James Hillman esegue dipinti dalle economie espressive di gesto e colore alla Robert Mangold, di straordinaria precisione e rarefazione quasi illusionistica, nonostante l’accentuata vocazione plastica. Si tratta di tele sagomate di legno e altri supporti, di grandi dimensioni, sviluppate da artista-artigiano qual è, attraverso una tecnica semi-meccanizzata, analitica e sistematica quanto quella di Jonas Weichsel, che guarda con interesse. L’esito sono “pitture-oggetto” dal film pittorico ottenuto da macchine per la stampa delle cartiere o dei giornali, in cui la carta gira mentre l’artista dipinge a olio usando dei rulli. Egli stende un colore luminoso, ma più piatto e omogeneo, trasformando il supporto neutro in un oggetto artistico dotato di propria autonomia e tridimensionalità , in grado di far coincidere simultaneamente l’oggettività della struttura con la soggettività della sua percezione.
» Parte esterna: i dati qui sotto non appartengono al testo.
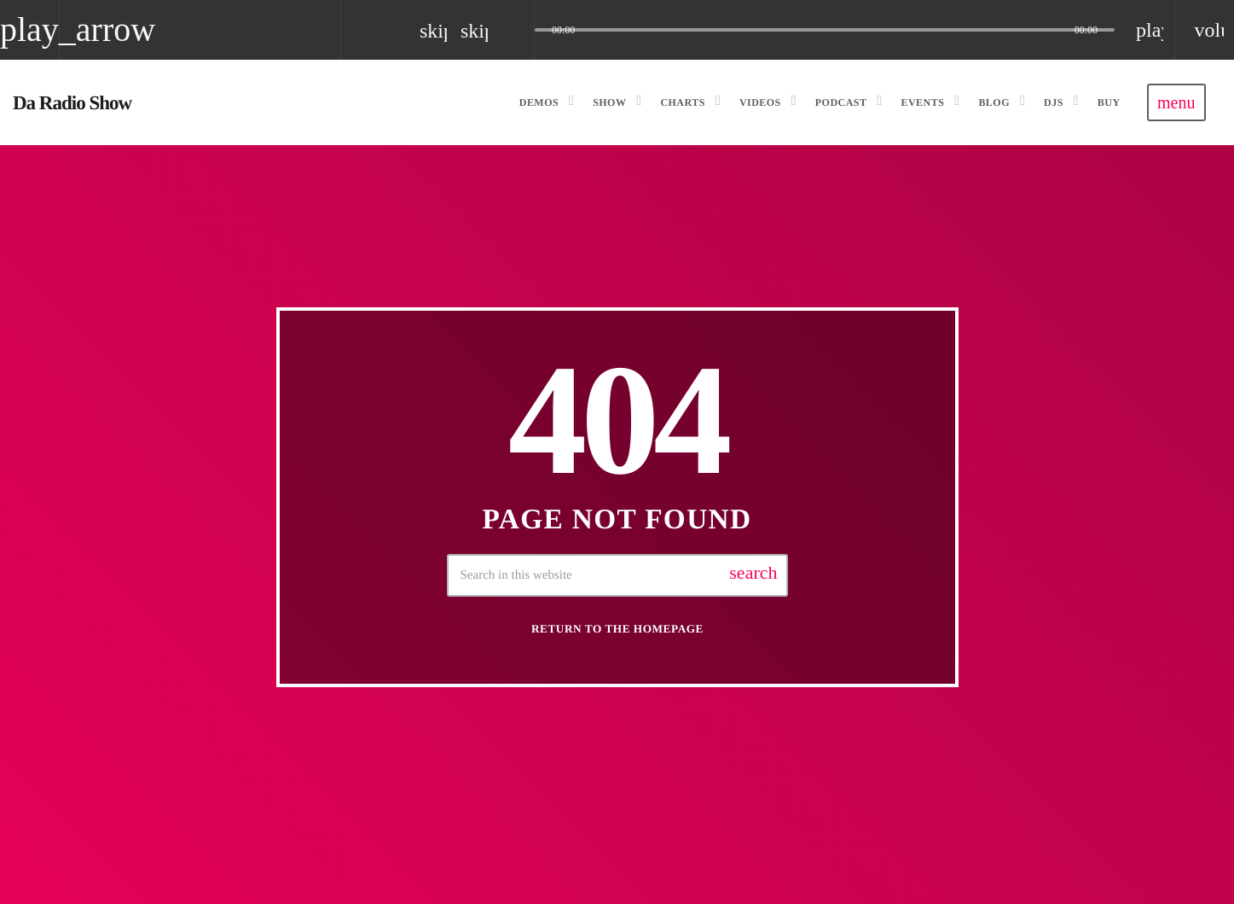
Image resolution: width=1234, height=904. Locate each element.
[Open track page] (517, 30)
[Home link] (72, 102)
Nelle sue “pitture-oggetto” da un lato c’è la scultura come archetipo della forma pittorica, dall’altro la forma pittorica come archetipo plastico. A un esame più attento, la sua pittura è la traduzione di esperienze sensoriali vissute, sul crinale ambiguo ricompreso nella linea d’ombra tra astrazione e figurazione, forma e funzione, bellezza ideale e responsabilità mondane, cultura alta e bassa, colori apparentemente uniformi, in realtà dalle molteplici sfumature che si mescolano l’una nell’altra. Uno spazio incerto che sta a metà tra la rappresentazione di idee e costruzioni mentali, memorie di un passato familiare spazzato via dalle tragedie della storia contemporanea e la definizione di marine e paesaggi industriale quanto di impronta bucolica del basso Lazio, nel cuore della Ciociaria, a Isola del Liri.
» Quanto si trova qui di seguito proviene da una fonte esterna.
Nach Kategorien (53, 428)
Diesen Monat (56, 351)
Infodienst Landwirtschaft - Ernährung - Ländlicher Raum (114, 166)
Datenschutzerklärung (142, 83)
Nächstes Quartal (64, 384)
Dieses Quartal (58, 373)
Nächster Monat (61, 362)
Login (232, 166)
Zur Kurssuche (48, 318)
L’attenzione di Hillman, che tiene sempre bene a mente la lezione del suo illustre connazionale Anthony Caro (che “addomesticò” la materia bruta nei lavori in acciaio, gli Steel) tanto quanto quella di Robert Irwin, è sempre stata rivolta all’estensione spaziale dell’oggetto pittorico, collocato nello spazio reale, a muro, con o senza base/piedistallo. Riconoscendo la natura “contingente” dell’arte, ovvero il suo inscindibile legame con l’ambiente circostante. Non è un caso, pertanto, che l’artista abbia prestato sempre estrema attenzione all’osservatore che, muovendosi davanti alla sua opera, interagisce direttamente con il manufatto dipinto. Diventando così, nel movimento stesso anche percettivo, con tutto il carico di illusioni ottiche che comporta, parte del processo stesso.